Global regulators IHF and H-NS regulate ecp expression. (A) CAT activities of fusion ecpR-1 in wild-type EHEC EDL933 and its Δhns and ΔhimA isogenic mutants. *, P values of <0.0001. (B) CAT activity assay with E. coli K-12 strain MC4100 and its Δhns, ΔhimA, and ΔhimA Δhns isogenic mutants transformed with fusions ecpR-1, ecpR-4, and ecpRA. Error bars indicate standard deviations of results from three independent experiments with duplicates. *, P values of <0.0001 between wild-type and mutant strains, calculated using the unpaired Student t test. (C) Western blot with the anti-ECP antibody of whole-cell extracts of EHEC EDL933 and its Δhns and ΔhimA isogenic mutants transformed with vector pMPM-T3 or plasmid pT3-EcpR (Table 1).
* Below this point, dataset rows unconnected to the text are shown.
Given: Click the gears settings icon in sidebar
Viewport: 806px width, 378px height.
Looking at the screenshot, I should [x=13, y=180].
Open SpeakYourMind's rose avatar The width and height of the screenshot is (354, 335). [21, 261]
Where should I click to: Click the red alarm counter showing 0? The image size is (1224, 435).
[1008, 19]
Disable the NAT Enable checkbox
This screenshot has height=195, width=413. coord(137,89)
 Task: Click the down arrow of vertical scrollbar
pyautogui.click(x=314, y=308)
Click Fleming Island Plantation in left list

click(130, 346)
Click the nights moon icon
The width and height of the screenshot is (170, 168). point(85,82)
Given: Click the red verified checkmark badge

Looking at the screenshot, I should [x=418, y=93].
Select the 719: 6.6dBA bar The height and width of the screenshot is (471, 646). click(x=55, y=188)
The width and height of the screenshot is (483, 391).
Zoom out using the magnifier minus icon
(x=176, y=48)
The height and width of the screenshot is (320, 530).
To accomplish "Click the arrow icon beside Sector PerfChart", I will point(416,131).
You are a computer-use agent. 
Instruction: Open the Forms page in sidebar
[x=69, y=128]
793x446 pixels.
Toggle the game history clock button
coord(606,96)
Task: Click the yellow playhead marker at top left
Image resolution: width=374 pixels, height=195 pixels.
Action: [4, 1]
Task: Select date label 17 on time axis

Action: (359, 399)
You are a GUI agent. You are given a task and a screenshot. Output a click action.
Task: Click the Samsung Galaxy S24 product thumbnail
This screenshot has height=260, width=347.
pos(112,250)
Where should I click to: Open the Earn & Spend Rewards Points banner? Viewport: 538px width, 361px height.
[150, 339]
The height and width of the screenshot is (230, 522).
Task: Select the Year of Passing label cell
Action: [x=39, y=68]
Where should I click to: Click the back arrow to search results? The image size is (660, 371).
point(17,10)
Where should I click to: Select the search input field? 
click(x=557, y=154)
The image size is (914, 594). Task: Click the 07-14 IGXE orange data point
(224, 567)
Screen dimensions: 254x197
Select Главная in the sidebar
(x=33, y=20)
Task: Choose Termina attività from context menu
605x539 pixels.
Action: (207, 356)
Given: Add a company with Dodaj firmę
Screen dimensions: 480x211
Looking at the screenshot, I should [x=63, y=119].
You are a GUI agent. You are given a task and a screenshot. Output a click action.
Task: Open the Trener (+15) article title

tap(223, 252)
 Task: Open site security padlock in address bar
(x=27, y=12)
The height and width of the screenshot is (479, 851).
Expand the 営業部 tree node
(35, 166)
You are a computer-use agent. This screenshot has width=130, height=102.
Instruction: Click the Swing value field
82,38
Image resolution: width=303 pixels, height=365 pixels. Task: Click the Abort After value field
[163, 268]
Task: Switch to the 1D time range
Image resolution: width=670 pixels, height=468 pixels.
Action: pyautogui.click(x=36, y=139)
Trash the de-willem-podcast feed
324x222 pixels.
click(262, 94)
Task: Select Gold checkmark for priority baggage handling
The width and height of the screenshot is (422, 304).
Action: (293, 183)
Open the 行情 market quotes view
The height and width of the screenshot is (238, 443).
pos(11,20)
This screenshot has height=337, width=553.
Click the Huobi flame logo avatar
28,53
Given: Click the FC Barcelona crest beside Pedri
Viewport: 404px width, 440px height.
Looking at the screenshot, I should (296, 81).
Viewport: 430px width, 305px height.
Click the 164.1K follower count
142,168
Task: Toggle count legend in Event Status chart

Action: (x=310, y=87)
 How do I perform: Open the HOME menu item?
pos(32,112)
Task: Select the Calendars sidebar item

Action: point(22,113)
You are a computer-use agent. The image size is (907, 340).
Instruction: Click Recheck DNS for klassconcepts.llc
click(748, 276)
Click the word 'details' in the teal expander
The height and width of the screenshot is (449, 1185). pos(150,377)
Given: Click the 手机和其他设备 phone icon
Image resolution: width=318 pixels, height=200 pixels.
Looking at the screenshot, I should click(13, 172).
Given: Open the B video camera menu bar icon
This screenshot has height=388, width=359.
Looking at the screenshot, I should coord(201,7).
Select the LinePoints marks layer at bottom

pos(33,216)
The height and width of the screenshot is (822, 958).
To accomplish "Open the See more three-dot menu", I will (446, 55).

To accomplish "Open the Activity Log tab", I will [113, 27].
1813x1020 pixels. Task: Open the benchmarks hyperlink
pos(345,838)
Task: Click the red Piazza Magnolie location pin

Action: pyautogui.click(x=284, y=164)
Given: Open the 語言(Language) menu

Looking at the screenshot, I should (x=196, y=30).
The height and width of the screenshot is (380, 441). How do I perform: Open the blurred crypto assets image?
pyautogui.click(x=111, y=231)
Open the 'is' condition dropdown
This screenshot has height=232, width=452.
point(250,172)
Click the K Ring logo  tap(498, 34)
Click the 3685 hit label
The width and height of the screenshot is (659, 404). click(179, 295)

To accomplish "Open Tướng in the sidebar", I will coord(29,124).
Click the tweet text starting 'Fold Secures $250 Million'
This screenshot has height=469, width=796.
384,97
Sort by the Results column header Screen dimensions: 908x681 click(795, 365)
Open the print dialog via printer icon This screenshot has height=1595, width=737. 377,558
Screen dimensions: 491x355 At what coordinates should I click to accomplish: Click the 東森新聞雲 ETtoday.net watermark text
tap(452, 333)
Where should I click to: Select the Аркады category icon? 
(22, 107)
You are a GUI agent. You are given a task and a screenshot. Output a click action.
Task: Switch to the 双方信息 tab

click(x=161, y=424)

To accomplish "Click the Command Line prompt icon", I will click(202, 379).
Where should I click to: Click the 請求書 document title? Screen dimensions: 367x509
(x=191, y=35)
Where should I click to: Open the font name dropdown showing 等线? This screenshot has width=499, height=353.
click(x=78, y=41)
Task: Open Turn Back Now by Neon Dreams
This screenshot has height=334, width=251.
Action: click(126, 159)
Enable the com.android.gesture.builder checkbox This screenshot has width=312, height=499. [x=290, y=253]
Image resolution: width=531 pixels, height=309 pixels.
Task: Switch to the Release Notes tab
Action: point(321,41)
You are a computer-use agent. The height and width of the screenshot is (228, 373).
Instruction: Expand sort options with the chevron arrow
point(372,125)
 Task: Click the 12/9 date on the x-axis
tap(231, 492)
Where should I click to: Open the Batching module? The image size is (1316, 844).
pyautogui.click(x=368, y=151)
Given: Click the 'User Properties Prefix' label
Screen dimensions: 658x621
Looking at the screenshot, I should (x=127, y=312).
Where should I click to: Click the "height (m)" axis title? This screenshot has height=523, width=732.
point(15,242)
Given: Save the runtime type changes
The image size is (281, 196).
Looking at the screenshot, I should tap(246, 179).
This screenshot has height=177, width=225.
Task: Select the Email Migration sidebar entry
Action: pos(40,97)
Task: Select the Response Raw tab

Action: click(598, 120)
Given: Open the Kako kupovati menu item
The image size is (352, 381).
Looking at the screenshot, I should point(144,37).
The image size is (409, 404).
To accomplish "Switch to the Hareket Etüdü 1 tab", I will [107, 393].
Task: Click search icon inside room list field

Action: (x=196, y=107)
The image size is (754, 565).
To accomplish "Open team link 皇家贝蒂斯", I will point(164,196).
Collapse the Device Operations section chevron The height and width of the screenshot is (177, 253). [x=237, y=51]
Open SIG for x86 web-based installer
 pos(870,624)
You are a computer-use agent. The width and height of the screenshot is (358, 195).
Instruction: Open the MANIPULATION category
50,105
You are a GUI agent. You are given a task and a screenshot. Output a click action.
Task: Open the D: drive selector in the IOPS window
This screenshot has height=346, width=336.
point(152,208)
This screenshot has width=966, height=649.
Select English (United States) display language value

DnaK was detected as a loading control using a monoclonal anti-DnaK antibody.

Fig 8

Transcriptional regulation of the ecp (mat) operon. ecp (mat) codes for EcpR/MatA, a regulatory protein containing a LuxR_C-like DNA-binding HTH domain that regulates positively the expression of the ecp operon by binding to two TTCCT boxes distantly located at positions −211 to −207 (distal box) and −189 to −185 (proximal box) with respect to the TSS. EcpR and IHF, which most likely bends the DNA between the TTCCT boxes and the promoter to get EcpR into close proximity to the promoter, counteract the repression exerted by H-NS on the ecp (mat) promoter. In addition, the response regulator RcsB also positively regulates the ecp (mat) promoter by binding to a sequence that overlaps the distant TTCCT box (40). EcpR/MatA also acts as a negative regulator by repressing the expression of the flagellar master operon flhDC (39).